[Opening The input section]

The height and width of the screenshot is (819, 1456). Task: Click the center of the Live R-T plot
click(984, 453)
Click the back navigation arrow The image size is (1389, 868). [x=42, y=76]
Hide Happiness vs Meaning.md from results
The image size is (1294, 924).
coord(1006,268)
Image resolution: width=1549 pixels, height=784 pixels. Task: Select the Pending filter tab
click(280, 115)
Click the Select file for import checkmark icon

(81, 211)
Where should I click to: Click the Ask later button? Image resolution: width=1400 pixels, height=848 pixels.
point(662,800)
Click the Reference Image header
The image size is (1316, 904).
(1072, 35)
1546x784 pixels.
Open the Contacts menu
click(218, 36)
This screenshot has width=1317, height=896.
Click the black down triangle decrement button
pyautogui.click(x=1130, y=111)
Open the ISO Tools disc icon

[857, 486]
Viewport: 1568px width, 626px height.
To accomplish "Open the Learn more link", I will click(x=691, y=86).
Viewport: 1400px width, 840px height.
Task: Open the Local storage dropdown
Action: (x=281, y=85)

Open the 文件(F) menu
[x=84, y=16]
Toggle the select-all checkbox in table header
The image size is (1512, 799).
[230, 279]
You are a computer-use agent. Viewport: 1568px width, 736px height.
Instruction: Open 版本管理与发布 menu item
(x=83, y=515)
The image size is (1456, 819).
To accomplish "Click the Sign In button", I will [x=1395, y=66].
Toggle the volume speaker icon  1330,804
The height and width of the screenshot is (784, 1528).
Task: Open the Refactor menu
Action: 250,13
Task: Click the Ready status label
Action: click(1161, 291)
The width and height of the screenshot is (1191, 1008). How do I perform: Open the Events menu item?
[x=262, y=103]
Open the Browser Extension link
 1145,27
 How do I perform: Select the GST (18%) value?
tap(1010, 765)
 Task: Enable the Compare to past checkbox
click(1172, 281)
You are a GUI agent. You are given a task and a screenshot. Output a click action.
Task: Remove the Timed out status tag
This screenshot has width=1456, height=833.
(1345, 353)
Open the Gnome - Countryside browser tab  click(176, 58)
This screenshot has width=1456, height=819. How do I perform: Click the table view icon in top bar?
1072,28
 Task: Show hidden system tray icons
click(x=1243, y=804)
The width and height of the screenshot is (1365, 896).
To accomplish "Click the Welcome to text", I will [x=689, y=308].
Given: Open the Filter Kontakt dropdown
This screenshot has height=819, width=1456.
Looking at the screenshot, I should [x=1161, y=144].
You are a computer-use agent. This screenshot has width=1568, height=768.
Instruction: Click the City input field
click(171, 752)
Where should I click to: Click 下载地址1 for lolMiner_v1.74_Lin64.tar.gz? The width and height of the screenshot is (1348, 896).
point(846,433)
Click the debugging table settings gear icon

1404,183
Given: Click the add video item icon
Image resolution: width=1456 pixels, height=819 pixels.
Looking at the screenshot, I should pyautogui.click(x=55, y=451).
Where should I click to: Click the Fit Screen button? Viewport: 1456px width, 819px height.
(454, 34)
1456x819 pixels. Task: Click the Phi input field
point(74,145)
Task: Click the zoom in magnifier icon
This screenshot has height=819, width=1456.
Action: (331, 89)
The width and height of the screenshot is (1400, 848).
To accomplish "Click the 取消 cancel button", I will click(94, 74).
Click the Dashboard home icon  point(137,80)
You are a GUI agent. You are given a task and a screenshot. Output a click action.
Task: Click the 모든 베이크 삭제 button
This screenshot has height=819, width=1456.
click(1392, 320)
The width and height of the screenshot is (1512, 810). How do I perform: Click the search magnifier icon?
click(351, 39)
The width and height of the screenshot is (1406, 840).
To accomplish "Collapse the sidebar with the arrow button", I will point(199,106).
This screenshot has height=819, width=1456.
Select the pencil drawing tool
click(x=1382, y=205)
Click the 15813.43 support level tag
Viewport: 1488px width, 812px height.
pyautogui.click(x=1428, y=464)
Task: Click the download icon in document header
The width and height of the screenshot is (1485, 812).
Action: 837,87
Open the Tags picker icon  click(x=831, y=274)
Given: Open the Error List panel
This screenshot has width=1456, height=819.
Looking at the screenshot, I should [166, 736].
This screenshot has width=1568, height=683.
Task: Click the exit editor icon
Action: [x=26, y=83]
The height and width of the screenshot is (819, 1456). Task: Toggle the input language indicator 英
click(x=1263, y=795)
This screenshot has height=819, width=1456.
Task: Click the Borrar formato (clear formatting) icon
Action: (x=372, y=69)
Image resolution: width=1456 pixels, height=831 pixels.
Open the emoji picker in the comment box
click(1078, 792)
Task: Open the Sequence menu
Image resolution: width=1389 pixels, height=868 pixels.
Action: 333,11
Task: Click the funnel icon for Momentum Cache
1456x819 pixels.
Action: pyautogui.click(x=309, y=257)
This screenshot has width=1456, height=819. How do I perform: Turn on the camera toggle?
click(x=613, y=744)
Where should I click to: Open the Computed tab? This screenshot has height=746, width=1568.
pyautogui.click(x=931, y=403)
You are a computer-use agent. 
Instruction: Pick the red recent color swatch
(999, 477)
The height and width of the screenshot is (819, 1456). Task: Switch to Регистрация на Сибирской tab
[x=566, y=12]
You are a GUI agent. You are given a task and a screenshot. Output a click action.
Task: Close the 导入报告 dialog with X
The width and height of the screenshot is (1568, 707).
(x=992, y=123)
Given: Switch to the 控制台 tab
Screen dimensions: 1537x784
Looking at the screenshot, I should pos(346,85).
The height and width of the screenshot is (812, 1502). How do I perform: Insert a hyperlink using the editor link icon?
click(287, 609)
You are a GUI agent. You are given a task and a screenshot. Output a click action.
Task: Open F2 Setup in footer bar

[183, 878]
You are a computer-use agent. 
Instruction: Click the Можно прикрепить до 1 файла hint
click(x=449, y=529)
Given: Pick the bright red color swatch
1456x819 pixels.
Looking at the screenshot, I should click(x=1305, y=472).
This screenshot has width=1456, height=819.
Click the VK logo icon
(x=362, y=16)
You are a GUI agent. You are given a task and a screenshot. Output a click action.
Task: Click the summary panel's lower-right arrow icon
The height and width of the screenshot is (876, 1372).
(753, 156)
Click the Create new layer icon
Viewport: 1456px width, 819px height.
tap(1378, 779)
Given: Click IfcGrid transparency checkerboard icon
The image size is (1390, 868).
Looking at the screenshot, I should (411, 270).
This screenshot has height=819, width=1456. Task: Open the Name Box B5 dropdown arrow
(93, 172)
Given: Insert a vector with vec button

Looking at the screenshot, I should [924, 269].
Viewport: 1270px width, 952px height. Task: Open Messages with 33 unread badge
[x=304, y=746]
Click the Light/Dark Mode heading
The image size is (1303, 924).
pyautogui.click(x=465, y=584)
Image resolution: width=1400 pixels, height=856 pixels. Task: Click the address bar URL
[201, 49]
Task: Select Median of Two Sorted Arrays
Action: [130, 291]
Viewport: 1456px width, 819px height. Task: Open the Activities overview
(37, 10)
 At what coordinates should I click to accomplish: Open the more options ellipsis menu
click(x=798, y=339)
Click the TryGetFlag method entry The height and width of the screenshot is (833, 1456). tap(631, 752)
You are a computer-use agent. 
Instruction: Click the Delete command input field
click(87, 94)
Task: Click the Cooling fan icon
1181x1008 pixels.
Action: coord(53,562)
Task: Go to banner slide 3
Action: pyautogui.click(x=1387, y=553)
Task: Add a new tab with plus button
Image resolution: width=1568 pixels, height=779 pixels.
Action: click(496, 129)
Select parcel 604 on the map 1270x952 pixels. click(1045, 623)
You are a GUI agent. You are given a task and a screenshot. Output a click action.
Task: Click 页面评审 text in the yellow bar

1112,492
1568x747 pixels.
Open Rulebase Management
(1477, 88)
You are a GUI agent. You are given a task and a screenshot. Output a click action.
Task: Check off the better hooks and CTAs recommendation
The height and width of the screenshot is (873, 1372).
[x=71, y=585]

[Closing The input section]

Your task:
A word-for-word copy of the data is the expected answer.

Response to the task:
The height and width of the screenshot is (819, 1456). Task: Click the center of the Live R-T plot
click(984, 453)
Click the back navigation arrow The image size is (1389, 868). [x=42, y=76]
Hide Happiness vs Meaning.md from results
The image size is (1294, 924).
coord(1006,268)
Image resolution: width=1549 pixels, height=784 pixels. Task: Select the Pending filter tab
click(280, 115)
Click the Select file for import checkmark icon

(81, 211)
Where should I click to: Click the Ask later button? Image resolution: width=1400 pixels, height=848 pixels.
point(662,800)
Click the Reference Image header
The image size is (1316, 904).
(1072, 35)
1546x784 pixels.
Open the Contacts menu
click(218, 36)
This screenshot has width=1317, height=896.
Click the black down triangle decrement button
pyautogui.click(x=1130, y=111)
Open the ISO Tools disc icon

[857, 486]
Viewport: 1568px width, 626px height.
To accomplish "Open the Learn more link", I will click(x=691, y=86).
Viewport: 1400px width, 840px height.
Task: Open the Local storage dropdown
Action: (x=281, y=85)

Open the 文件(F) menu
[x=84, y=16]
Toggle the select-all checkbox in table header
The image size is (1512, 799).
[230, 279]
You are a computer-use agent. Viewport: 1568px width, 736px height.
Instruction: Open 版本管理与发布 menu item
(x=83, y=515)
The image size is (1456, 819).
To accomplish "Click the Sign In button", I will [x=1395, y=66].
Toggle the volume speaker icon  1330,804
The height and width of the screenshot is (784, 1528).
Task: Open the Refactor menu
Action: 250,13
Task: Click the Ready status label
Action: click(1161, 291)
The width and height of the screenshot is (1191, 1008). How do I perform: Open the Events menu item?
[x=262, y=103]
Open the Browser Extension link
 1145,27
 How do I perform: Select the GST (18%) value?
tap(1010, 765)
 Task: Enable the Compare to past checkbox
click(1172, 281)
You are a GUI agent. You are given a task and a screenshot. Output a click action.
Task: Remove the Timed out status tag
This screenshot has width=1456, height=833.
(1345, 353)
Open the Gnome - Countryside browser tab  click(176, 58)
This screenshot has width=1456, height=819. How do I perform: Click the table view icon in top bar?
1072,28
 Task: Show hidden system tray icons
click(x=1243, y=804)
The width and height of the screenshot is (1365, 896).
To accomplish "Click the Welcome to text", I will [x=689, y=308].
Given: Open the Filter Kontakt dropdown
This screenshot has height=819, width=1456.
Looking at the screenshot, I should [x=1161, y=144].
You are a computer-use agent. This screenshot has width=1568, height=768.
Instruction: Click the City input field
click(171, 752)
Where should I click to: Click 下载地址1 for lolMiner_v1.74_Lin64.tar.gz? The width and height of the screenshot is (1348, 896).
point(846,433)
Click the debugging table settings gear icon

1404,183
Given: Click the add video item icon
Image resolution: width=1456 pixels, height=819 pixels.
Looking at the screenshot, I should pyautogui.click(x=55, y=451).
Where should I click to: Click the Fit Screen button? Viewport: 1456px width, 819px height.
(454, 34)
1456x819 pixels. Task: Click the Phi input field
point(74,145)
Task: Click the zoom in magnifier icon
This screenshot has height=819, width=1456.
Action: (331, 89)
The width and height of the screenshot is (1400, 848).
To accomplish "Click the 取消 cancel button", I will click(94, 74).
Click the Dashboard home icon  point(137,80)
You are a GUI agent. You are given a task and a screenshot. Output a click action.
Task: Click the 모든 베이크 삭제 button
This screenshot has height=819, width=1456.
click(1392, 320)
The width and height of the screenshot is (1512, 810). How do I perform: Click the search magnifier icon?
click(351, 39)
The width and height of the screenshot is (1406, 840).
To accomplish "Collapse the sidebar with the arrow button", I will point(199,106).
This screenshot has height=819, width=1456.
Select the pencil drawing tool
click(x=1382, y=205)
Click the 15813.43 support level tag
Viewport: 1488px width, 812px height.
pyautogui.click(x=1428, y=464)
Task: Click the download icon in document header
The width and height of the screenshot is (1485, 812).
Action: 837,87
Open the Tags picker icon  click(x=831, y=274)
Given: Open the Error List panel
This screenshot has width=1456, height=819.
Looking at the screenshot, I should [166, 736].
This screenshot has width=1568, height=683.
Task: Click the exit editor icon
Action: [x=26, y=83]
The height and width of the screenshot is (819, 1456). Task: Toggle the input language indicator 英
click(x=1263, y=795)
This screenshot has height=819, width=1456.
Task: Click the Borrar formato (clear formatting) icon
Action: (x=372, y=69)
Image resolution: width=1456 pixels, height=831 pixels.
Open the emoji picker in the comment box
click(1078, 792)
Task: Open the Sequence menu
Image resolution: width=1389 pixels, height=868 pixels.
Action: 333,11
Task: Click the funnel icon for Momentum Cache
1456x819 pixels.
Action: pyautogui.click(x=309, y=257)
This screenshot has width=1456, height=819. How do I perform: Turn on the camera toggle?
click(x=613, y=744)
Where should I click to: Open the Computed tab? This screenshot has height=746, width=1568.
pyautogui.click(x=931, y=403)
You are a computer-use agent. 
Instruction: Pick the red recent color swatch
(999, 477)
The height and width of the screenshot is (819, 1456). Task: Switch to Регистрация на Сибирской tab
[x=566, y=12]
You are a GUI agent. You are given a task and a screenshot. Output a click action.
Task: Close the 导入报告 dialog with X
The width and height of the screenshot is (1568, 707).
(x=992, y=123)
Given: Switch to the 控制台 tab
Screen dimensions: 1537x784
Looking at the screenshot, I should pos(346,85).
The height and width of the screenshot is (812, 1502). How do I perform: Insert a hyperlink using the editor link icon?
click(287, 609)
You are a GUI agent. You are given a task and a screenshot. Output a click action.
Task: Open F2 Setup in footer bar

[183, 878]
You are a computer-use agent. 
Instruction: Click the Можно прикрепить до 1 файла hint
click(x=449, y=529)
Given: Pick the bright red color swatch
1456x819 pixels.
Looking at the screenshot, I should click(x=1305, y=472).
This screenshot has width=1456, height=819.
Click the VK logo icon
(x=362, y=16)
You are a GUI agent. You are given a task and a screenshot. Output a click action.
Task: Click the summary panel's lower-right arrow icon
The height and width of the screenshot is (876, 1372).
(753, 156)
Click the Create new layer icon
Viewport: 1456px width, 819px height.
tap(1378, 779)
Given: Click IfcGrid transparency checkerboard icon
The image size is (1390, 868).
Looking at the screenshot, I should (411, 270).
This screenshot has height=819, width=1456. Task: Open the Name Box B5 dropdown arrow
(93, 172)
Given: Insert a vector with vec button

Looking at the screenshot, I should [924, 269].
Viewport: 1270px width, 952px height. Task: Open Messages with 33 unread badge
[x=304, y=746]
Click the Light/Dark Mode heading
The image size is (1303, 924).
pyautogui.click(x=465, y=584)
Image resolution: width=1400 pixels, height=856 pixels. Task: Click the address bar URL
[201, 49]
Task: Select Median of Two Sorted Arrays
Action: [130, 291]
Viewport: 1456px width, 819px height. Task: Open the Activities overview
(37, 10)
 At what coordinates should I click to accomplish: Open the more options ellipsis menu
click(x=798, y=339)
Click the TryGetFlag method entry The height and width of the screenshot is (833, 1456). tap(631, 752)
You are a computer-use agent. 
Instruction: Click the Delete command input field
click(87, 94)
Task: Click the Cooling fan icon
1181x1008 pixels.
Action: coord(53,562)
Task: Go to banner slide 3
Action: pyautogui.click(x=1387, y=553)
Task: Add a new tab with plus button
Image resolution: width=1568 pixels, height=779 pixels.
Action: click(496, 129)
Select parcel 604 on the map 1270x952 pixels. click(1045, 623)
You are a GUI agent. You are given a task and a screenshot. Output a click action.
Task: Click 页面评审 text in the yellow bar

1112,492
1568x747 pixels.
Open Rulebase Management
(1477, 88)
You are a GUI agent. You are given a task and a screenshot. Output a click action.
Task: Check off the better hooks and CTAs recommendation
The height and width of the screenshot is (873, 1372).
[x=71, y=585]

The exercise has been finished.